* Your instructions
Of the entries below, return exactly those lines that fall between the one containing "Task: Toggle the Options gear dropdown" and the one containing "Task: Launch the Word tile", the two end lines included.
Data extracts Block Start
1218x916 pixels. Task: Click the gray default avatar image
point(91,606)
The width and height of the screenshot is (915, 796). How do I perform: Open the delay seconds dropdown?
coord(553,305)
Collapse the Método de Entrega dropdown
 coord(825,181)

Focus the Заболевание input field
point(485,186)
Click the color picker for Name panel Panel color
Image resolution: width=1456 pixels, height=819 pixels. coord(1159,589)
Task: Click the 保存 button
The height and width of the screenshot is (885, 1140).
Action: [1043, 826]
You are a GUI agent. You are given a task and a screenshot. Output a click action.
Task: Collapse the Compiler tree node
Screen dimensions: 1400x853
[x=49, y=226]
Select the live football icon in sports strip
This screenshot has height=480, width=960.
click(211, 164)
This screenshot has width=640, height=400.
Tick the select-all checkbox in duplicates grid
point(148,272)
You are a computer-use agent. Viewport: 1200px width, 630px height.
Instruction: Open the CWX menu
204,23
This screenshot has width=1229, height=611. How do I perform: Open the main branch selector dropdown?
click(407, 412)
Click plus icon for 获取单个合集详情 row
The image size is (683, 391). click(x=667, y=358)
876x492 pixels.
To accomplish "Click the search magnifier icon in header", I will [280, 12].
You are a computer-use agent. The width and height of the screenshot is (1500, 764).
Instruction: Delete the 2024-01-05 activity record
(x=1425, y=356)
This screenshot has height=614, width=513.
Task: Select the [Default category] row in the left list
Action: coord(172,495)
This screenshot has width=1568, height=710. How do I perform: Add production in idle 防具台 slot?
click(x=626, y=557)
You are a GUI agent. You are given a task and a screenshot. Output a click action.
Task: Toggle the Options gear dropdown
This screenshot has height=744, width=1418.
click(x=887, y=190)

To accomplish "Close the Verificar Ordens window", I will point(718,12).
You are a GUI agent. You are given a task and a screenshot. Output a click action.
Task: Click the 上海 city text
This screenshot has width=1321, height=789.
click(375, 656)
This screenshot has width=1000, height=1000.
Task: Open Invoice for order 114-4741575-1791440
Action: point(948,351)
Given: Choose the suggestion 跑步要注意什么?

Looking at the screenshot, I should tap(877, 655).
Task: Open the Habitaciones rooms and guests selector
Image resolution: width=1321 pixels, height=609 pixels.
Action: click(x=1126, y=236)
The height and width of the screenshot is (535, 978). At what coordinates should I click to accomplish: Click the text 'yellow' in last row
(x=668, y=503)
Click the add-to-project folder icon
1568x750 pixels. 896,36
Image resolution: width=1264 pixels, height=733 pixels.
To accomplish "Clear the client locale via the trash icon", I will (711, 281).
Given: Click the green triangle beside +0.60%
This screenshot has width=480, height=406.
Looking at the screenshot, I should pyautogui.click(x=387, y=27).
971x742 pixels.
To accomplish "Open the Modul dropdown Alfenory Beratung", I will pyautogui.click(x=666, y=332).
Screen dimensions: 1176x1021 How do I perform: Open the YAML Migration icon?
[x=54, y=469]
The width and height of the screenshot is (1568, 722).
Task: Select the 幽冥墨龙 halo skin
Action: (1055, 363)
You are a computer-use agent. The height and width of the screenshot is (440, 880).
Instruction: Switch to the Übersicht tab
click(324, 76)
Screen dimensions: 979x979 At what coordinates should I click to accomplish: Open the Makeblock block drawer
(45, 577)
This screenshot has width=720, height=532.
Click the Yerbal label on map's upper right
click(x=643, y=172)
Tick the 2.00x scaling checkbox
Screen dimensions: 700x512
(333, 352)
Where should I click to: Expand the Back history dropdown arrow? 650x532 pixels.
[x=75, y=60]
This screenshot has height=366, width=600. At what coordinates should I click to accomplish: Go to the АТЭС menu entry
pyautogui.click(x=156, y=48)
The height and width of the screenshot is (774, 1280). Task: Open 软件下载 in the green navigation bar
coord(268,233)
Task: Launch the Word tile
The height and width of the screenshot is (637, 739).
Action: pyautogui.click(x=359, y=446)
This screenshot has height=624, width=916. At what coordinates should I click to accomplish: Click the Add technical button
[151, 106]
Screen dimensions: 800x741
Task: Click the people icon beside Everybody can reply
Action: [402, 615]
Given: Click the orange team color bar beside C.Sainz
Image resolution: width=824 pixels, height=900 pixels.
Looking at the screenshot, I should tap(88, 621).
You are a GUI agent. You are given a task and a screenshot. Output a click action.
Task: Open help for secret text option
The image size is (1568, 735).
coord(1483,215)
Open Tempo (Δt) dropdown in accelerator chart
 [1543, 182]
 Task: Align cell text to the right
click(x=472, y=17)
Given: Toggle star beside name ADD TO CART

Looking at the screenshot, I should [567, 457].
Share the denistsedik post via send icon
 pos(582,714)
Data extracts Block End
* Answer for the task
Task: Toggle the Options gear dropdown
This screenshot has height=744, width=1418.
click(x=887, y=190)

To accomplish "Close the Verificar Ordens window", I will point(718,12).
You are a GUI agent. You are given a task and a screenshot. Output a click action.
Task: Click the 上海 city text
This screenshot has width=1321, height=789.
click(375, 656)
This screenshot has width=1000, height=1000.
Task: Open Invoice for order 114-4741575-1791440
Action: point(948,351)
Given: Choose the suggestion 跑步要注意什么?

Looking at the screenshot, I should tap(877, 655).
Task: Open the Habitaciones rooms and guests selector
Image resolution: width=1321 pixels, height=609 pixels.
Action: click(x=1126, y=236)
The height and width of the screenshot is (535, 978). At what coordinates should I click to accomplish: Click the text 'yellow' in last row
(x=668, y=503)
Click the add-to-project folder icon
1568x750 pixels. 896,36
Image resolution: width=1264 pixels, height=733 pixels.
To accomplish "Clear the client locale via the trash icon", I will (711, 281).
Given: Click the green triangle beside +0.60%
This screenshot has width=480, height=406.
Looking at the screenshot, I should pyautogui.click(x=387, y=27).
971x742 pixels.
To accomplish "Open the Modul dropdown Alfenory Beratung", I will pyautogui.click(x=666, y=332).
Screen dimensions: 1176x1021 How do I perform: Open the YAML Migration icon?
[x=54, y=469]
The width and height of the screenshot is (1568, 722).
Task: Select the 幽冥墨龙 halo skin
Action: (1055, 363)
You are a computer-use agent. The height and width of the screenshot is (440, 880).
Instruction: Switch to the Übersicht tab
click(324, 76)
Screen dimensions: 979x979 At what coordinates should I click to accomplish: Open the Makeblock block drawer
(45, 577)
This screenshot has width=720, height=532.
Click the Yerbal label on map's upper right
click(x=643, y=172)
Tick the 2.00x scaling checkbox
Screen dimensions: 700x512
(333, 352)
Where should I click to: Expand the Back history dropdown arrow? 650x532 pixels.
[x=75, y=60]
This screenshot has height=366, width=600. At what coordinates should I click to accomplish: Go to the АТЭС menu entry
pyautogui.click(x=156, y=48)
The height and width of the screenshot is (774, 1280). Task: Open 软件下载 in the green navigation bar
coord(268,233)
Task: Launch the Word tile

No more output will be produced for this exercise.